### TEXT SEGMENT
---

DALI `experimental_fetch_to_device` makes no difference since TF 2.14

Version

1.30

Describe the bug.

Following up on #5171, I ran some experiments to see if the issue of GPU-CPU-GPU roundtrip was happening with strategies other than MirroredStrategy.

I trained a simple CNN with GPU accelerated JPEG decoding. Only one worker with one GPU was used. For all strategies, a tf.distribute.DistributedDataset was created using tf.distribute.Strategy.distribute_datasets_from_function. The table below shows step durations in miliseconds.

TF Version	No Strategy	OneDeviceStrategy	MirroredStrategy w/ InputOptions	MirroredStrategy w/o InputOptions	MultiWorkerMirroredStrategy
2.12.0 2.13.0 2.13.1	495	578	565	494	617
2.14.0	515	556	616	600	616

As you can see, pre 2.14, MirroredStrategy w/ InputOptions is equivalent to having no strategy, everything else incurs noticeable overhead, presumably due to the aforementioned issue. Interestingly, the overhead is not consistent among strategies, I wonder why that is since no actual synchronization is happening?

---

### EXERCISE DESCRIPTION
Rewrite the part of the DALI bug report starting at "Describe the bug." and ending at "durations in miliseconds.", replacing "JPEG" with "PNG". The material after this point has nothing to do with the DALI bug report.

### SUPPLIED MATERIAL

---

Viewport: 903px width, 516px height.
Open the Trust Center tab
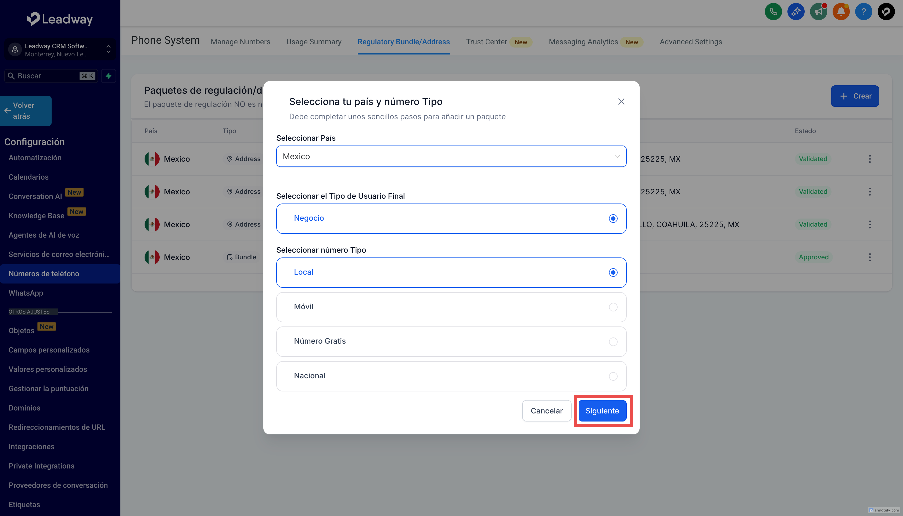point(486,42)
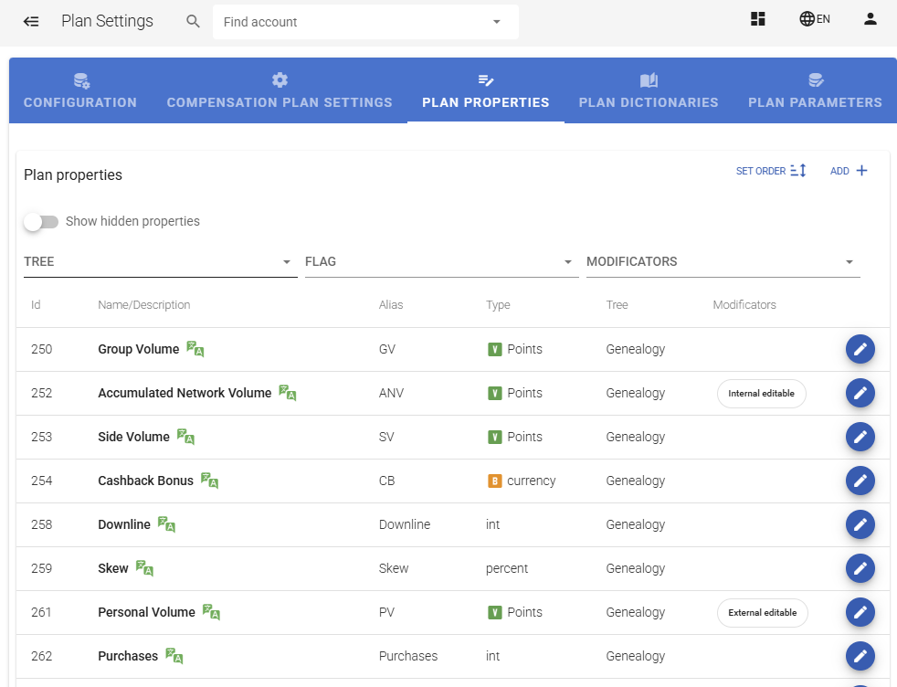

---

### TASK SOLUTION
Describe the bug.

Following up on #5171, I ran some experiments to see if the issue of GPU-CPU-GPU roundtrip was happening with strategies other than MirroredStrategy.

I trained a simple CNN with GPU accelerated PNG decoding. Only one worker with one GPU was used. For all strategies, a tf.distribute.DistributedDataset was created using tf.distribute.Strategy.distribute_datasets_from_function. The table below shows step durations in miliseconds.